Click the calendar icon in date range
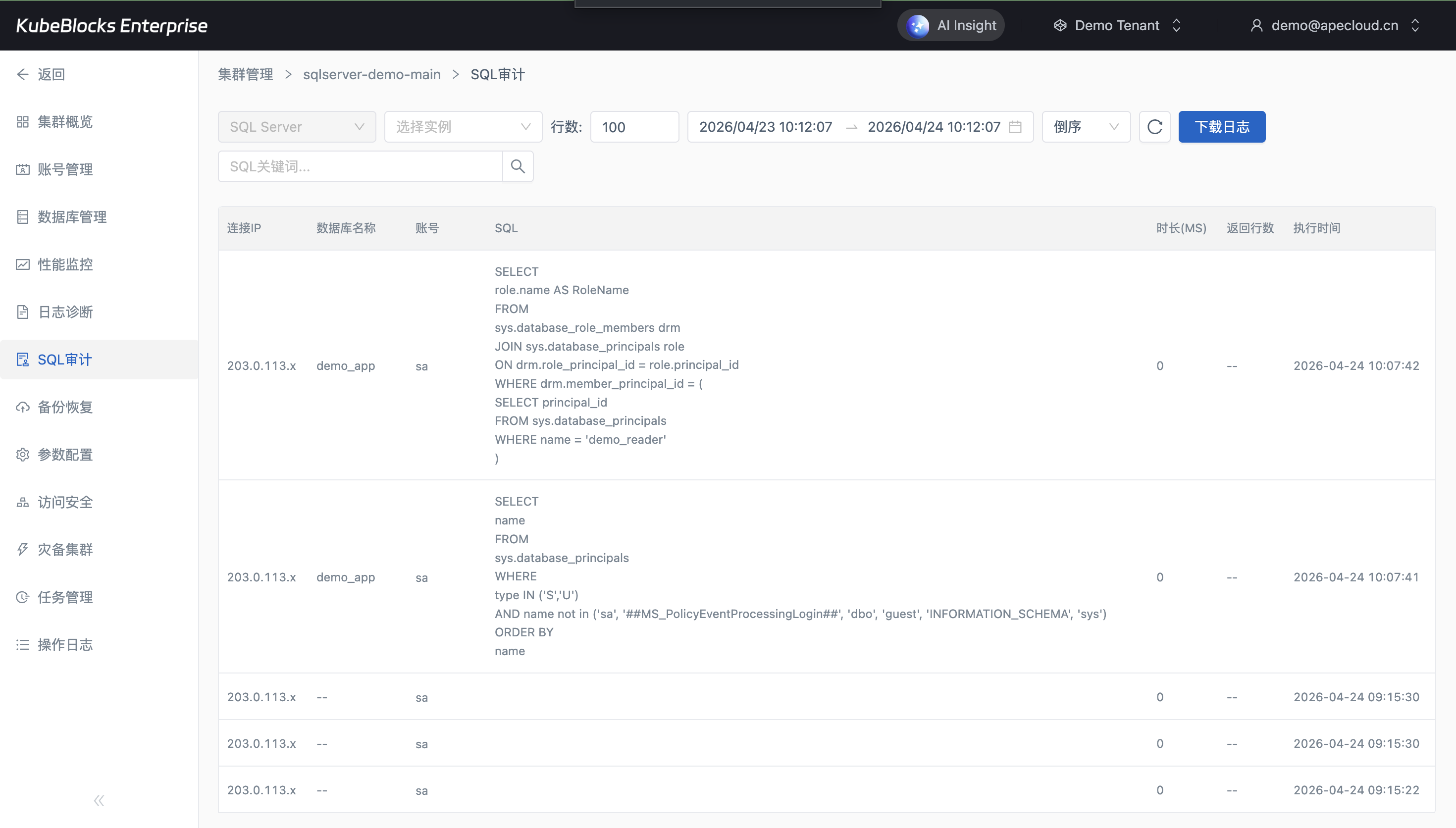 pyautogui.click(x=1015, y=126)
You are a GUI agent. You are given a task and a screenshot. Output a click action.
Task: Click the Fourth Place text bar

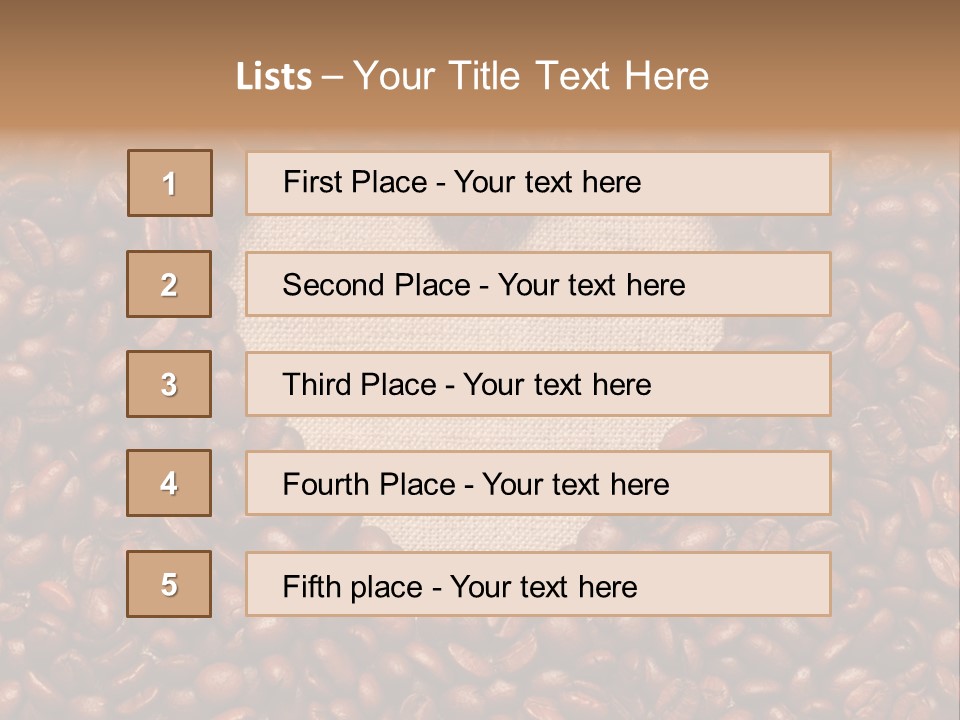coord(538,483)
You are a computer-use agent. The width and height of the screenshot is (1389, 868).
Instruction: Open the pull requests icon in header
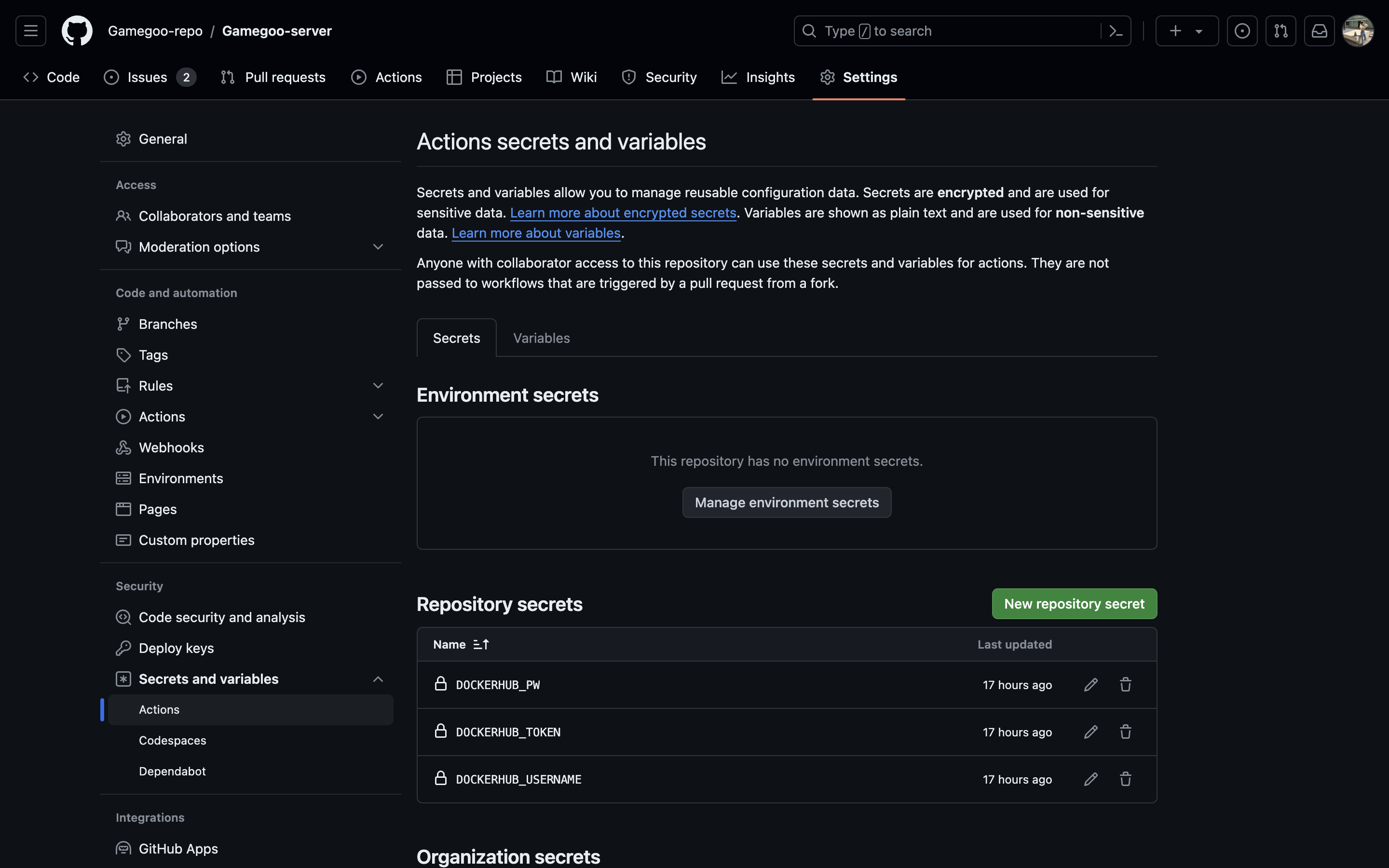1280,31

__Task brief__. Copy the material above word for word, leaving out the pictures.

__Answer below__.
Click the calendar icon in date range
 pyautogui.click(x=1015, y=126)
You are a GUI agent. You are given a task and a screenshot. Output a click action.
Task: Click the Fourth Place text bar

coord(538,483)
You are a computer-use agent. The width and height of the screenshot is (1389, 868).
Instruction: Open the pull requests icon in header
1280,31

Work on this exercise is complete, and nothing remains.